The bill, initially criminalizing the denial of the Armenian genocide in the early 20th century, had been amended to outlaw the denial of any officially recognized genocide, partly in the hope of appeasing Ankara. So far, French laws classify only two mass killings as “genocide” - the Holocaust (the 1990 law) and the deaths of more than 1 million Armenians living in the Ottoman Empire between 1915 and 1917, recognized by France as genocide in 2001.
Armenian Foreign Minister Edvard Nalbandyan welcomed the move as an important contribution “to the record of worldwide human rights protection” and a worthy addition to the existing mechanism of preventing crimes against humanity.

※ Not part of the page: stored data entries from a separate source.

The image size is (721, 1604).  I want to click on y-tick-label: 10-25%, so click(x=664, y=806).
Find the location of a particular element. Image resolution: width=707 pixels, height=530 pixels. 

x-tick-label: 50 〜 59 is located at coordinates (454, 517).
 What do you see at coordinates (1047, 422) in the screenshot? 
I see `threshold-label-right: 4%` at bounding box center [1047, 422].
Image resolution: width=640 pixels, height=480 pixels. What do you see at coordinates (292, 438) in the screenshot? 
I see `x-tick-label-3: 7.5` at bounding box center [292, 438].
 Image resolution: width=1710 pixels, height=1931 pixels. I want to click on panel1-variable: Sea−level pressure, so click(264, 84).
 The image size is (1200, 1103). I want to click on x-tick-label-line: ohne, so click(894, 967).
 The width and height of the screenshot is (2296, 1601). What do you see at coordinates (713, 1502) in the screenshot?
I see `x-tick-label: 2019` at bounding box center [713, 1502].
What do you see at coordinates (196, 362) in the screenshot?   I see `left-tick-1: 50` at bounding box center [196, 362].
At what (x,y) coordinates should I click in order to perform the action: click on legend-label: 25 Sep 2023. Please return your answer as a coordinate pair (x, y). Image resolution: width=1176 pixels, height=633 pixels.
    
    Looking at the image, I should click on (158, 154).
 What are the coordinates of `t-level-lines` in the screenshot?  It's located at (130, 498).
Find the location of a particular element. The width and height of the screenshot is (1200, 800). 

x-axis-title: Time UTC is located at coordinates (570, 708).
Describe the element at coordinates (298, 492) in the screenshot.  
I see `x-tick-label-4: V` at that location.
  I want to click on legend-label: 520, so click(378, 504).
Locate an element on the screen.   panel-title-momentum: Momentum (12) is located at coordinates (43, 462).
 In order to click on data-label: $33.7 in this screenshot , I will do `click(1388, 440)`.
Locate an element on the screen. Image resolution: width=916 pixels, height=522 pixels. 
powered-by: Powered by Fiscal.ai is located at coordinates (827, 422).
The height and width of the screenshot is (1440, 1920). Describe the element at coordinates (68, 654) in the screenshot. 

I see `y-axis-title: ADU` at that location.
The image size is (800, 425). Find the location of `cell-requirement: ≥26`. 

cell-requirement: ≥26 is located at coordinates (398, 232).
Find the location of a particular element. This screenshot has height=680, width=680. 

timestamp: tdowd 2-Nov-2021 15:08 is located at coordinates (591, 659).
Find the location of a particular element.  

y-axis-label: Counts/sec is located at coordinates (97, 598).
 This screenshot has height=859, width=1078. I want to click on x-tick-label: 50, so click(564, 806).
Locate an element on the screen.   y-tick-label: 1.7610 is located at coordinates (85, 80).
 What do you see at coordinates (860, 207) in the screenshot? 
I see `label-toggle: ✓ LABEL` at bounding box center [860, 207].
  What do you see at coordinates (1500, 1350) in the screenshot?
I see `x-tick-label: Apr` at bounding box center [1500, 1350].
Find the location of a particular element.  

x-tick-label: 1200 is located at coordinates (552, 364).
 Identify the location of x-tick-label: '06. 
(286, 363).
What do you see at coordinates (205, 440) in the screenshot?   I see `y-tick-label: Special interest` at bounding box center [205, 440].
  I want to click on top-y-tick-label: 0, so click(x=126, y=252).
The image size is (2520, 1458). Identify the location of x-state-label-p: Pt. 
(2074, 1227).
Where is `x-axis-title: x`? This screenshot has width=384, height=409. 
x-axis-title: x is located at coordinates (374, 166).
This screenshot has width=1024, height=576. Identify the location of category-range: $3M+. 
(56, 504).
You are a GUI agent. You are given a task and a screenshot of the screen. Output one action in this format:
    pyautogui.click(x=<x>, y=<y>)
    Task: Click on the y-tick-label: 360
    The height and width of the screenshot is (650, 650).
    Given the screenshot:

Ankara, in its turn, threatened “grave consequences,” including diplomatic and economic sanctions.
“Turkey’s response to the adoption of the bill had long been decided. These measures will stay in place as long as the law stays in force,” Hurriyet Daily News quoted Foreign Minister Ahmet Davutoglu as saying shortly before the bill was voted on.
Omer Celik, deputy leader of the ruling Justice and Development Party (AKP), threatened “permanent sanctions” if the bill is approved.
Prime Minister Recep Tayyip Erdogan said on Monday he would abstain from visiting France in future, accusing French President Nicholas Sarkozy of attempts to distort history for gaining political capital. Turkey has earlier suggested that the law is an attempt to play up to France’s 500,000 ethnic Armenians and secure their votes in the upcoming presidential election.
The Turkish genocide in Armenia was first recognized by Uruguay in 1965 and many countries, including Russia have since followed suit. Although it has been recognized by 42 U.S. states, the U.S. government has yet to pass a bill on the issue.
Ankara dismisses the genocide allegations, saying that many Muslim Turks and Kurds were also put to death as Russian troops invaded, often aided by Armenian militias.
Turkey and Armenia have had no diplomatic relations since the latter became independent following the breakup of the Soviet Union in 1991. Turkey closed its border with Armenia in a show of support for Azerbaijan following a bloody conflict over Nagorny Karabakh, in which some 35,000 died on both sides.